Il 6 aprile è trascorso un anno dal terribile sisma che ha insanguinato e disastrato l’Abruzzo ed in particolare il suo capoluogo, L’Aquila. Ma una ricorrenza non serve solo a ricordare un dolore, ma anche a fare i conti con gli impegni che abbiamo preso nel momento della tragedia, come ha fatto ad esempio lo scorso numero dell’Espresso informando che dei 44 monumenti gravemente danneggiati e per i quali il Governo aveva chiesto l’aiuto dei donatori, solo 12 sono stati effettivamente adottati e per importi insufficienti a coprire tutti i lavori. Tra i monumenti aquilani viene citata anche la chiesa di San Bernardino, che ospita le spoglie del santo senese e per il cui restauro il settimanale indica un fabbisogno di 36 milioni. In merito, viene ricordato lo straordinario tempismo con cui il Presidente Mussari, raccogliendo in diretta in soli 20 minuti la specifica richiesta di Bruno Vespa, affermò a “Porta a porta” che a quel restauro avrebbe provveduto il Montepaschi e che ne aveva già parlato con il Presidente Mancini.
Notammo subito che l’importo della spesa non era ancora noto e che l’annuncio risultò piuttosto impreciso sia sulla natura dell’impegno (“saremo della partita!... faremo il nostro dovere!” erano state le espressioni di Mussari) sia sul soggetto che si impegnava: Banca o Fondazione? E se si trattava di quest’ultima, perché era stato Mussari a chiamare?
Ma, in questi casi, non si guarda troppo per il sottile, e tutti i giornali, compresi ovviamente anche quelli locali, titolarono genericamente che “Il Monte dei Paschi ricostruirà la Basilica di San Bernardino all'Aquila”, parlando di un “ingente impegno finanziario” e apprezzando la sensibilità di Mussari.

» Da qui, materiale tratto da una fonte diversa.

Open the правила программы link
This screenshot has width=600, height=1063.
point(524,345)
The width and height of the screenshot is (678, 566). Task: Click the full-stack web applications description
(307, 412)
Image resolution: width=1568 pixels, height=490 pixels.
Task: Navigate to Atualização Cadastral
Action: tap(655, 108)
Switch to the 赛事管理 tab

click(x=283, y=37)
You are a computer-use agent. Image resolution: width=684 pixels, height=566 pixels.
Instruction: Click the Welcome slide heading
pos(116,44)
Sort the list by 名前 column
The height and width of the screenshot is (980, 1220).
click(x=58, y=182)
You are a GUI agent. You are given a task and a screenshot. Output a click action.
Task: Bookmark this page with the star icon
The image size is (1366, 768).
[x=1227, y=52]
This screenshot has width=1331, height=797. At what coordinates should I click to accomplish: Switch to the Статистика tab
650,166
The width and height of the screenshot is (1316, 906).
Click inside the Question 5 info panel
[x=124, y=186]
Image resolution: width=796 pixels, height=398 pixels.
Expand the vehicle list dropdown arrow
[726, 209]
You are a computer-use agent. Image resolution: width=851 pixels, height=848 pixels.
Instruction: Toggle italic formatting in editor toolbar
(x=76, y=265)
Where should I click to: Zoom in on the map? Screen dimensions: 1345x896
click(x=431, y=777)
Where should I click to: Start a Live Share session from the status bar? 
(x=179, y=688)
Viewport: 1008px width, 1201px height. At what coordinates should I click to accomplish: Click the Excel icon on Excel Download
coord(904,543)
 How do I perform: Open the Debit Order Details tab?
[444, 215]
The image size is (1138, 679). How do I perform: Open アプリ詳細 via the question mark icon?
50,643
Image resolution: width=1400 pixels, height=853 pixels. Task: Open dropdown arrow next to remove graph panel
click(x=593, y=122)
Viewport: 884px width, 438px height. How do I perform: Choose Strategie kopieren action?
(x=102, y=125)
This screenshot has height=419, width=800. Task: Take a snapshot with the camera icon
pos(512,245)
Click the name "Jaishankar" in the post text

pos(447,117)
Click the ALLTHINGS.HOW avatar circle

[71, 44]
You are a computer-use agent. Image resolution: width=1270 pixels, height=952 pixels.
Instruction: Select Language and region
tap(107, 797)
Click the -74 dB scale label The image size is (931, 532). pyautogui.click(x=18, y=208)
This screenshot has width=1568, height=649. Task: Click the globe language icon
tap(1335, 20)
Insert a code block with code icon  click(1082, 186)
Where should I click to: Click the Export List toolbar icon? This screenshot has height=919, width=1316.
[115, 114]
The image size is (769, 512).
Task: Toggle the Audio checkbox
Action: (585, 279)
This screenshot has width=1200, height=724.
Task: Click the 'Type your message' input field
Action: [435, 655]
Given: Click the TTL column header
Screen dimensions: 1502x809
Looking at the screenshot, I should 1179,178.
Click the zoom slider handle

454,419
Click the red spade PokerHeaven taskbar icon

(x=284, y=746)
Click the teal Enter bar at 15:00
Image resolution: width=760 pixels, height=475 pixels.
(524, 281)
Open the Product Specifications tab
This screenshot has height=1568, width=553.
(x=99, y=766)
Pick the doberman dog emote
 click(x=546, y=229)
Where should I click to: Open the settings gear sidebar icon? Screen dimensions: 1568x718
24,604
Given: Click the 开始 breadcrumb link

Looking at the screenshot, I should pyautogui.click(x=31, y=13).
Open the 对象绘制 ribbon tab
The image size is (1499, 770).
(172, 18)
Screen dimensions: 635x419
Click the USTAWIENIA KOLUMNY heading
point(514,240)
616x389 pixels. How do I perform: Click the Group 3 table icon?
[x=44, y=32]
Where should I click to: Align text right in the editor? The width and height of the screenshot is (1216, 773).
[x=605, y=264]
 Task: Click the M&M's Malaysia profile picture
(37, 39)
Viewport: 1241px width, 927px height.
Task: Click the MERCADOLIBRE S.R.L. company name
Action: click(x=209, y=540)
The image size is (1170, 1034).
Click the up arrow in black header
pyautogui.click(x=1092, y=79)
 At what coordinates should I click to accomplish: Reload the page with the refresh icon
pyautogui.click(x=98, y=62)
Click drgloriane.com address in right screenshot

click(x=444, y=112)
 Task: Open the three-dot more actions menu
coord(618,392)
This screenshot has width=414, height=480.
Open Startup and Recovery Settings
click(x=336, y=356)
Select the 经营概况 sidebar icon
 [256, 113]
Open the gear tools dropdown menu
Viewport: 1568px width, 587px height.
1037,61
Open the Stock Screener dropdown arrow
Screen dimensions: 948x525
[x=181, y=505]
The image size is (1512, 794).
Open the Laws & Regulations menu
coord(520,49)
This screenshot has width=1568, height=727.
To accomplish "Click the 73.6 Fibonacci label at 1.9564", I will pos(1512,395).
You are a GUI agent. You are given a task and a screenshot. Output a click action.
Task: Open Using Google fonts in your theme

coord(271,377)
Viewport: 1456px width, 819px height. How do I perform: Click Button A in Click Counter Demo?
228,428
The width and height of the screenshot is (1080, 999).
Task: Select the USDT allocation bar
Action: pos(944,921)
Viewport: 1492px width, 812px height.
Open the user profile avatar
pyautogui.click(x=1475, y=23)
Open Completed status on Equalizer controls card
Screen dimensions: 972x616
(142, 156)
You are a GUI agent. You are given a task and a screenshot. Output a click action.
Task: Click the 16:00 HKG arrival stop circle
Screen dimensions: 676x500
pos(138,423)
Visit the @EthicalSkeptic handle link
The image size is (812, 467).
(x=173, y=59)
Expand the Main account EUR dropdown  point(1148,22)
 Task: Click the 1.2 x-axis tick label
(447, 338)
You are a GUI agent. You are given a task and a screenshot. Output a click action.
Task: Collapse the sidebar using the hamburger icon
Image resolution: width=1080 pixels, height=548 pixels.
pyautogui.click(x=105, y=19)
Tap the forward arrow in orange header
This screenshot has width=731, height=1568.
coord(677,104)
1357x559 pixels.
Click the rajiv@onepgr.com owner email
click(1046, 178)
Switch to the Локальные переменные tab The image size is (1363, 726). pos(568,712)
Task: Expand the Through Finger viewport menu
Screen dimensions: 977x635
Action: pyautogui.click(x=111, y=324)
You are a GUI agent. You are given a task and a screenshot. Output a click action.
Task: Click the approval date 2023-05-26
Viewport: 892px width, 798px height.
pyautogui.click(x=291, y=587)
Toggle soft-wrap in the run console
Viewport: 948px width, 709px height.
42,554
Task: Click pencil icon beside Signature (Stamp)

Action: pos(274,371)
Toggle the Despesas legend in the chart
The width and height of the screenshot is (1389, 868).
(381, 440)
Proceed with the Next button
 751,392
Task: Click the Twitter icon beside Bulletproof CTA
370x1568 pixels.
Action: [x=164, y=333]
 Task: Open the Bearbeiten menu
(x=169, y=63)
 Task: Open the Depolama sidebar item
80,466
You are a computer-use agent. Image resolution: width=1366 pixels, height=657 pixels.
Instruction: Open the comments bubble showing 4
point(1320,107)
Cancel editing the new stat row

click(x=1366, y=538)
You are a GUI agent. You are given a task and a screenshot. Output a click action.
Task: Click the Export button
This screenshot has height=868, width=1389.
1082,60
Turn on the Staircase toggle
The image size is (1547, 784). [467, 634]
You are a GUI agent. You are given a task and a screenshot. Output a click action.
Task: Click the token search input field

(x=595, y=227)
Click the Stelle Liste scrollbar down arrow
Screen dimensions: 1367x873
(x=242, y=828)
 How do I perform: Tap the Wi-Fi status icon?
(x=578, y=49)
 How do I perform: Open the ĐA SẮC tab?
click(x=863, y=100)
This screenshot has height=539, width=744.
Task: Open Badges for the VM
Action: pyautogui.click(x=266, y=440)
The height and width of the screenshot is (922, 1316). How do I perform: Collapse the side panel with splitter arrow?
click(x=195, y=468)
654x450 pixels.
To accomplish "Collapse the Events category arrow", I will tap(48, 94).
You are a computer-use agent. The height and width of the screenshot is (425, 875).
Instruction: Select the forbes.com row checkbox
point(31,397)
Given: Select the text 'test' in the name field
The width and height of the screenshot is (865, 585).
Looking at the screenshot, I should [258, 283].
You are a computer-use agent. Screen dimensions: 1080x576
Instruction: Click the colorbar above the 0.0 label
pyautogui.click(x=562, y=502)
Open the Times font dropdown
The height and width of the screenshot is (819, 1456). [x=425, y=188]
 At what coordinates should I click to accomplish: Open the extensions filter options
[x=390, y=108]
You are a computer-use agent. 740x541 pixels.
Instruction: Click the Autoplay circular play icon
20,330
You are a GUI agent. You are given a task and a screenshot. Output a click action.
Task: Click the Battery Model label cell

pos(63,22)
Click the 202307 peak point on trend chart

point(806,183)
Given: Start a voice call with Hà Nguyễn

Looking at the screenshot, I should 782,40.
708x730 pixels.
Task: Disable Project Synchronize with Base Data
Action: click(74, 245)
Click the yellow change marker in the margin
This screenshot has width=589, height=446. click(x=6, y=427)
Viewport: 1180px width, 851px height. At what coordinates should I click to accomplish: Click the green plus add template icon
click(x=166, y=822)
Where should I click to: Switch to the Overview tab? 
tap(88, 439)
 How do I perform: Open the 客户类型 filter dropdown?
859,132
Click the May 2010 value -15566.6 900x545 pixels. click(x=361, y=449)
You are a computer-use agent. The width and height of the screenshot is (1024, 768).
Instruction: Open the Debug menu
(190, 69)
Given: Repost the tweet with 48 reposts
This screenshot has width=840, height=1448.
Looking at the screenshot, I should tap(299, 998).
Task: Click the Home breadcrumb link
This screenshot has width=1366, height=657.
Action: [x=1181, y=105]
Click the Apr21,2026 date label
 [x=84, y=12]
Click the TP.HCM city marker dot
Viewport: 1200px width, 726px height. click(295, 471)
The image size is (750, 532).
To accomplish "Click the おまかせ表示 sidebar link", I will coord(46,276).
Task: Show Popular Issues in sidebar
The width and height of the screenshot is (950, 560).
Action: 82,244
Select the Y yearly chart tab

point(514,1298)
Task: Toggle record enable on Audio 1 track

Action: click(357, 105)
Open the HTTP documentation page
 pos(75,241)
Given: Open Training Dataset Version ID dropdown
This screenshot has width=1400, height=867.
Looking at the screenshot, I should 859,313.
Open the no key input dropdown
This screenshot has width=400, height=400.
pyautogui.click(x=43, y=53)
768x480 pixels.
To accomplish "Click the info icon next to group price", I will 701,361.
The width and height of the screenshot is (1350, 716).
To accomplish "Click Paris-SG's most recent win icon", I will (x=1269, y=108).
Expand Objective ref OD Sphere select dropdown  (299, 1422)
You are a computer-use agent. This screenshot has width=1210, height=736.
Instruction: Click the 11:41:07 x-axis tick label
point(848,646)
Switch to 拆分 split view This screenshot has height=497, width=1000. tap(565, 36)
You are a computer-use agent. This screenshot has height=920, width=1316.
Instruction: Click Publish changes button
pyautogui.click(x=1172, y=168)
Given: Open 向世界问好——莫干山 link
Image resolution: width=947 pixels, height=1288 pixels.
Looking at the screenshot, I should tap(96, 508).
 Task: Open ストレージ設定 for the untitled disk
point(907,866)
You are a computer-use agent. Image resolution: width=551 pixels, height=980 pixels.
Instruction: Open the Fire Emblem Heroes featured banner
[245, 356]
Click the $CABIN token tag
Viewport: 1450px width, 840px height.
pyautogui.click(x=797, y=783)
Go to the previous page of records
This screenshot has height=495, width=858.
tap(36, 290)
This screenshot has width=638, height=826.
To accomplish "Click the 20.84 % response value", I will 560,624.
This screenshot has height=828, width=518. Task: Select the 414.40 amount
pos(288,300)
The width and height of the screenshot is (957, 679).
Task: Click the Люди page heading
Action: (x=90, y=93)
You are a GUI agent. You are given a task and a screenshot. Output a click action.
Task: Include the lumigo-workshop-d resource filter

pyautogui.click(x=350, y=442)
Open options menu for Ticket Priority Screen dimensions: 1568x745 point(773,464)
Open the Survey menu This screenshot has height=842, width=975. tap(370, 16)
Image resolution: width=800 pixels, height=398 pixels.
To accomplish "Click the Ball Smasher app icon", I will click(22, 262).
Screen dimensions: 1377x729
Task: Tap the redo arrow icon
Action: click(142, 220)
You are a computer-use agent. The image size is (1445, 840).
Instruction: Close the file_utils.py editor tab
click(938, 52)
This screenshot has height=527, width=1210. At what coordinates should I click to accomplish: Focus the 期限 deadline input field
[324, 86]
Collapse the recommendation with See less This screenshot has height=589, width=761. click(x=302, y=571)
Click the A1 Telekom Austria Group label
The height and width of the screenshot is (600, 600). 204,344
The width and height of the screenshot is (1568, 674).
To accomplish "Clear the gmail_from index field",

Ora L’Espresso si chiede che fine abbia fatto quell’impegno e ce lo chiediamo anche noi, non avendo mai sentito, in quest’anno, nessuna dichiarazione della Fondazione su stanziamenti né tanto meno su stati di avanzamento di lavori o almeno di progetti. Silenzio assoluto! E da parte della Banca? Niente neppure su questo fronte, nonostante si parli di un importo che è più che doppio rispetto ai costi della campagna pubblicitaria ancora in corso a livello nazionale. Ma nessuno si è domandato che figura farà il “Monte” quando si dovesse scoprire che si trattava solo di un “colpo di teatro”, di una cosa buttata lì quasi per scherzo in un momento in cui nessuno era autorizzato a scherzare? Se invece ci dovessimo accorgere che si trattava di un proposito vero e che solo a posteriori si è visto che non si avevano i mezzi per poterlo onorare, dovremmo tristemente affermare. “Nulla di nuovo sotto il sole!”. Anche l’Antonveneta è stata comprata in quattro e quattr’otto da Mussari, come se fosse un affare personale, salvo poi dover ammettere che non si avevano i soldi per farlo. Nel caso de L’Aquila, però, oltre ai senesi, agli azionisti ed ai dipendenti del Monte, si tratterebbe di un caso particolarmente odioso perché a farne le spese sarebbero anche i terremotati abruzzesi.